BIM Information Extraction Through LLM-based Adaptive Exploration

arXiv cs.CL / 5/5/2026

📰 NewsIdeas & Deep AnalysisModels & Research

Key Points

  • The study argues that extracting specific information from BIM models is difficult because existing natural-language-to-structured-query methods rely on a static, assumed data organization that breaks under BIM heterogeneity.
  • It proposes “adaptive exploration,” an LLM-based agent that iteratively runs code to discover the BIM model’s structure at runtime rather than assuming a fixed schema.
  • The approach is evaluated on ifc-bench v2, a newly introduced open-source BIM question-answering benchmark with 1,027 tasks spanning 37 IFC models from 21 projects.
  • Factorial ablation experiments across two LLM capability levels and four augmentation strategies show adaptive exploration consistently outperforms static query generation under all tested configurations.
  • The results suggest that the core challenge of BIM heterogeneity is best addressed at the paradigm level (interactive exploration) instead of further optimizing static methods.

Abstract

BIM models provide structured representations of building geometry, semantics, and topology, yet extracting specific information from them remains remarkably difficult.
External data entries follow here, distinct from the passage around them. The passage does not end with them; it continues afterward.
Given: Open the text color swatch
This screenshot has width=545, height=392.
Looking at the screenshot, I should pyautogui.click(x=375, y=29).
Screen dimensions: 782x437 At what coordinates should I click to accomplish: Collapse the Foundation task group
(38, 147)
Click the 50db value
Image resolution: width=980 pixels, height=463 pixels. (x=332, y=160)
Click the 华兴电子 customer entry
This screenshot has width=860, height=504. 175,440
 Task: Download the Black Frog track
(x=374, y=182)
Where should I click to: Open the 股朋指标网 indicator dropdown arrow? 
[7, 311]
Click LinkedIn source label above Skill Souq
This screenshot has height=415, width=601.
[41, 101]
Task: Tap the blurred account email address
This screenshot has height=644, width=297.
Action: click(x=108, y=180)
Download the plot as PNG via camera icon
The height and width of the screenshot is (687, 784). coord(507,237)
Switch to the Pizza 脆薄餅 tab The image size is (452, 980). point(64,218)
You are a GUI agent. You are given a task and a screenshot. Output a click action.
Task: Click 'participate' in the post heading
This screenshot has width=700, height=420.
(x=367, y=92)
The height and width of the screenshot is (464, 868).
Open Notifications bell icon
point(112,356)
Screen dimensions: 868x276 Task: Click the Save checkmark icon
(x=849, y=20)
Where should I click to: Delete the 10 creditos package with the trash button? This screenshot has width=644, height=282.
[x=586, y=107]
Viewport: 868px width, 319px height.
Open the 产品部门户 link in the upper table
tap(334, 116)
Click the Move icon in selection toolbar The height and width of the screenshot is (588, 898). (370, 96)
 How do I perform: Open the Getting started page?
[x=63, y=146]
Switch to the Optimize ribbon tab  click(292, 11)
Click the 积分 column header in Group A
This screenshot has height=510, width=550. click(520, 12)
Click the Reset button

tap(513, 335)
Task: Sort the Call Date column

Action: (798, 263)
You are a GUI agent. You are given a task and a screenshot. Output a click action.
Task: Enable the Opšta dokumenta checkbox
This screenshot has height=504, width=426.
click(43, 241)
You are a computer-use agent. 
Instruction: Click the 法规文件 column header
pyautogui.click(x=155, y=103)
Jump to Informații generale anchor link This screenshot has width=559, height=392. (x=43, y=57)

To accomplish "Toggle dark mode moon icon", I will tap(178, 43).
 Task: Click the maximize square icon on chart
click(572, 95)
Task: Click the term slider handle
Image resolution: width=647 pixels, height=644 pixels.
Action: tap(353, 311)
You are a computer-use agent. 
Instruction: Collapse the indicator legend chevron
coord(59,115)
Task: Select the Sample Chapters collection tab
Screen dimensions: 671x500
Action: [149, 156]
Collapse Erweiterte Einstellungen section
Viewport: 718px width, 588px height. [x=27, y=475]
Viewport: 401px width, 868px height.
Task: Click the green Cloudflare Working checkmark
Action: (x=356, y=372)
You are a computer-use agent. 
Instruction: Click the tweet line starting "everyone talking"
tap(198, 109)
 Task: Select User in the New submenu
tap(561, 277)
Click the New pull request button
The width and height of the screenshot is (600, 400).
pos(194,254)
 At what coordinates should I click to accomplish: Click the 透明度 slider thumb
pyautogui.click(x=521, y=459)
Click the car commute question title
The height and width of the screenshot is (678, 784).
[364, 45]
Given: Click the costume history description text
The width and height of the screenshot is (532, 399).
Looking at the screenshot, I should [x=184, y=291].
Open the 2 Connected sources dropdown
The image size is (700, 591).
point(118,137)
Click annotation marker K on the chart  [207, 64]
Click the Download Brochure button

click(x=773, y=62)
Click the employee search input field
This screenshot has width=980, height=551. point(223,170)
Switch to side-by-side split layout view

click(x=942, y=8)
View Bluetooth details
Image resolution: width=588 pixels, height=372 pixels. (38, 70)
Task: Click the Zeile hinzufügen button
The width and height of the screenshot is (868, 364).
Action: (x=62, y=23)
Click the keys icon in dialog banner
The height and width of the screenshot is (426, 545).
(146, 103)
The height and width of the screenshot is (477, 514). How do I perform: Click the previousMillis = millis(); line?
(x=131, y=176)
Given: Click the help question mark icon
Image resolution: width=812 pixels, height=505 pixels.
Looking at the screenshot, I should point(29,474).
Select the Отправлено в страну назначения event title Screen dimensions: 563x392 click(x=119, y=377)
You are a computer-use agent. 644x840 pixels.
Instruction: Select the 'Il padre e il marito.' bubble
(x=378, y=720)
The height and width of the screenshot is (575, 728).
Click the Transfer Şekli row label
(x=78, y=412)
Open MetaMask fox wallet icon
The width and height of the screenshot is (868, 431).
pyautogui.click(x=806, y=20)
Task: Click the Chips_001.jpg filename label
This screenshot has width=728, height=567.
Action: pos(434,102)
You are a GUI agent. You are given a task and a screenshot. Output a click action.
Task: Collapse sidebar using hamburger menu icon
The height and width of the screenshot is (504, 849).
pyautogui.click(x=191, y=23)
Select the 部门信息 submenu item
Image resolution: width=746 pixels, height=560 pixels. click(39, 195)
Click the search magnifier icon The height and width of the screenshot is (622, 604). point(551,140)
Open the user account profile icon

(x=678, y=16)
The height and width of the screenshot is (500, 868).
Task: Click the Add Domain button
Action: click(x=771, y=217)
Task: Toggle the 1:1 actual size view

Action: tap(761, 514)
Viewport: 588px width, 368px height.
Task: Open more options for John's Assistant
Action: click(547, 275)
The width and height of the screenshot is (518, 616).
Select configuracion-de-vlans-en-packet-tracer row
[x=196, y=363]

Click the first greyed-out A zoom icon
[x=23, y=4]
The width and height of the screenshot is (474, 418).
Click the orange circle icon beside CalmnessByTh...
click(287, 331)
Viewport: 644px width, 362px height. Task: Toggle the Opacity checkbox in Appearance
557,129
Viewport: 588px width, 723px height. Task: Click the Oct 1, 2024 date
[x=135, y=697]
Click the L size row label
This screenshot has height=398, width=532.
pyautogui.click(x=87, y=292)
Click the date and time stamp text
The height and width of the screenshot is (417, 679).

Current approaches translate natural language into structured queries by assuming a fixed data organization (static approach), which BIM heterogeneity eventually invalidates. We address this with a new paradigm, adaptive exploration, where an LLM-based agent iteratively executes code to extract information from a BIM model, discovering its structure at runtime instead of assuming it. We evaluate this approach on ifc-bench v2, an open-source BIM question-answering benchmark introduced alongside this work, comprising 1,027 tasks across 37 IFC models from 21 projects. A factorial ablation across two LLM capability levels and four augmentation strategies shows that adaptive exploration significantly outperforms static query generation across all configurations, regardless of the augmentation strategy. These results indicate that BIM heterogeneity is best addressed at the paradigm level, not by further optimizing static approaches.